●V8 Vantage Detail
山中です。
なかなかお目にかかることの出来ない90年代のV8 Vantage。
昨日のブログでは簡単にご紹介致しましたが、V8 Vantage V550とも呼ばれる究極にパワフルでラグジュアリーなヘリテージアストンのディテールを取り上げたいと思います。
フロントノーズに付くエンブレムも今とは僅かに違うデザインです。
サイドストライクはVanquishからRapideまで続くものと大きさも造形も異なります。
どちらかというとOne-77にはこれに通ずるサイドインテークがボディワークに埋め込まれています。
"Vantage"のエンブレムもここにつきます。 むしろここ以外にVantageを示すようなエンブレムなどはありません。
Vantageモデルはツインスーパーチャージャーの発する熱を排出する為に必須であったと思われる、ルーバーがボンネット上についています。
NAモデルとなるV8 Coupeや前身のVirageにはこのルーバーはありません。
これは教えてもらって知ったのですが、輸入車ではなかなか見ることの出来ない、樋がV8 Vantageには付いているのです。
後付けのバイザーであったり、モールがそういった役割を果たしていたりすることは他にもあります。
しかし、ボディのパネル自体がこの形状をしているというのは確かに見たことがありません。
当然ながら手間とコストのかかることでもあるのです。
これもちょっと不思議なところです。
Virageから続くこのボディのモデルは給油口が左右の両サイドに付いているのです。
どちらから入れても同じタンクにつながっているので、どっちから入れるかは本当にその時の自由。
ちなみに給油口を開くためのレバーも左右独立で用意されています。
さて、インテリアにいってみましょう。
直立したインパネなど歴史を感じずにはいられませんが、程良くカーブを使ったダッシュボードにレザーを張り付けることでスパルタンな中にも優雅さを感じます。
しかし、じっくり見れば見るほどレザーと木目パネル以外で覆われている場所を探すのが難しい。

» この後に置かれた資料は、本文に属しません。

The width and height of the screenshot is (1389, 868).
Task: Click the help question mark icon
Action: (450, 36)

しかもこの写真のV8 Vantageは世界でも数少ないAT車ですので本当に希少です。
本木目パネルの作り出す雰囲気は高級英国車ならではのものです。
ディテールを写真で紹介。
以前V8 Vantageには少しだけ乗ったことがありますが、一言言うならば、雰囲気のあり過ぎるスーパーカーなんです。

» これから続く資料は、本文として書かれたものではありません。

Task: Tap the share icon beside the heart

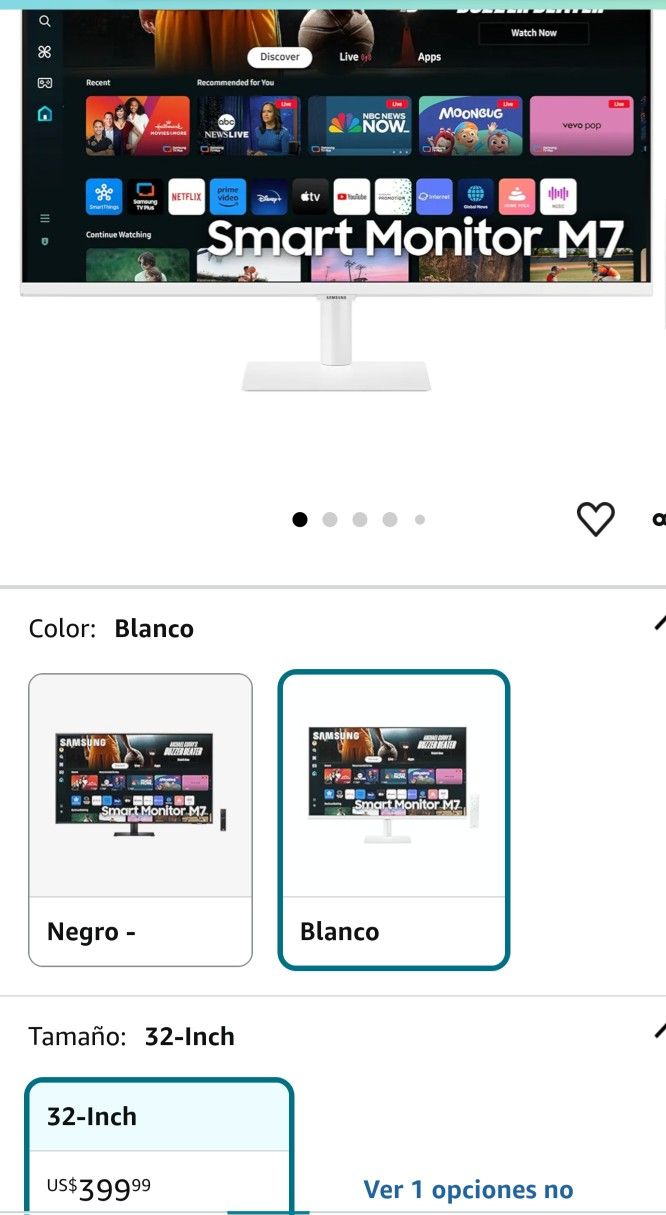Action: click(x=659, y=518)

あまりにも力強いパワー、迫力のある重低音の聞いた排気音、革の擦れる音、フロントヘビーを感じさせるハンドリング。
いずれもV8 Vantageだからこそ一つの世界にまとめられている様な感じなのです。
普段はジェントル、でもここぞの時に踏めば凄い!という世界観は今のアストンマーティンにも繋がるものかもしれません。
まったく目立たない場所にきちんとSPORTモードのボタンを発見して確信しました。